Return the serialized spec dict for this position adjustment.

Jitter

Random per-row noise applied to x, y, or both axes.

Uses a ChaCha8 RNG seeded from seed, making SVG output byte-deterministic for a given dataset and seed. When seed=None the Rust renderer derives a per-row seed from the row's data values via xxh3 — output remains deterministic across runs for fixed inputs.

Eligible marks: point, swarm, tick.

Parameters:

Name Type Description Default
axis ('x', 'y', 'both')

Which axis or axes to jitter.

"x"
width float

Maximum absolute displacement in scaled units. Must be > 0.

0.4
seed int or None

RNG seed. None means per-row data-derived seed (still deterministic).

None

Raises:

Type Description
ValueError

If axis is not one of "x", "y", "both".

ValueError

If width is <= 0.

Examples:

>>> import ferrum as fm
>>> fm.Chart(df).encode(x="grp", y="value").mark_point(
...     position=fm.Jitter(width=0.3, seed=42)
... )

to_spec_dict

to_spec_dict() -> dict

Return the serialized spec dict for this position adjustment.

Stack

Vertical accumulation of marks grouped by a channel.

Eligible marks: rect-style (bar, area, ribbon, histogram, density) and annotation-style (text, point, rule, tick).
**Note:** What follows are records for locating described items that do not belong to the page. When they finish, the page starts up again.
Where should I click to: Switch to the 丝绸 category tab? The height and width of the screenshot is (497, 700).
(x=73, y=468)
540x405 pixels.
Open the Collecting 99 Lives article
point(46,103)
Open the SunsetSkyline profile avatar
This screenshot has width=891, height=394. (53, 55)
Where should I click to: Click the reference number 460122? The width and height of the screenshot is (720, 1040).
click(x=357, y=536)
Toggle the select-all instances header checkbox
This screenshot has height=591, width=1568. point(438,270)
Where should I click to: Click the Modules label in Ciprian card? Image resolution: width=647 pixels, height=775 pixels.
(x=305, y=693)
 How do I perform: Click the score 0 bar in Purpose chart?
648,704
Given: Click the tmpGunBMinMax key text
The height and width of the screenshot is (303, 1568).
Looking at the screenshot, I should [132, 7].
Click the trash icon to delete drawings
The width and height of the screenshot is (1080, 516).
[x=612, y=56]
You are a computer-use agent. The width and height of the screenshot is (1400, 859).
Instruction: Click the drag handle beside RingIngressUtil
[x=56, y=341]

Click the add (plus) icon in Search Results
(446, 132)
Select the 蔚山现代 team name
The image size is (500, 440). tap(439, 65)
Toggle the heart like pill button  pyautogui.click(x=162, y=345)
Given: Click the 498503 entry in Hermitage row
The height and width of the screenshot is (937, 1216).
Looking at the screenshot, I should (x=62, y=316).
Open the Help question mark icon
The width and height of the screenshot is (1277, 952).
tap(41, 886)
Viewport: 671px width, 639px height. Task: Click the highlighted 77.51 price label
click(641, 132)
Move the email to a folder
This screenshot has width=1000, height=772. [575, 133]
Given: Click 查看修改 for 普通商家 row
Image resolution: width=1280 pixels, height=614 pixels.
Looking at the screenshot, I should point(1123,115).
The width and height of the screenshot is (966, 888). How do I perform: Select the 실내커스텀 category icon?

The latter sit on top of a stacked layer to label segments.

Parameters:

Name Type Description Default
by str

Channel name whose distinct values define the stack groups. Defaults to the color/fill channel when omitted.

None
offset ('zero', 'normalize', 'center')

Stack baseline strategy:

  • "zero" — standard cumulative stack from y = 0.
  • "normalize" — 100 % stack; each x-bin scales to a total of 1.
  • "center" — streamgraph; symmetric around y = 0.
"zero"
anchor ('top', 'mid')

Where each row's y output lands within its segment. "top" (default) returns the segment top so rect-style marks (bar, area, ribbon) draw from __stack_y_base__ to y. "mid" returns the segment midpoint so an annotation mark (mark_text, mark_point, …) sits at the visual centre of each stacked segment — used by composite marks like mark_class_prediction_error(show_counts=True) to land per-segment count labels without duplicating cumsum logic in Python.

"top"

Raises:

Type Description
ValueError

If offset is not one of "zero", "normalize", "center" or anchor is not one of "top", "mid".

Examples:

>>> import ferrum as fm
>>> fm.Chart(df).encode(x="year", y="count", color="category").mark_bar(
...     position=fm.Stack(offset="normalize")
... )

to_spec_dict

to_spec_dict() -> dict

Return the serialized spec dict for this position adjustment.

validate_position_eligibility

validate_position_eligibility(mark_name: str, position) -> None

Raise TypeError if mark_name does not accept position.

Called by Chart.mark_<name>(position=...) at construction time. Identity is accepted by every mark; other adjustments are constrained per the eligibility matrix in this module.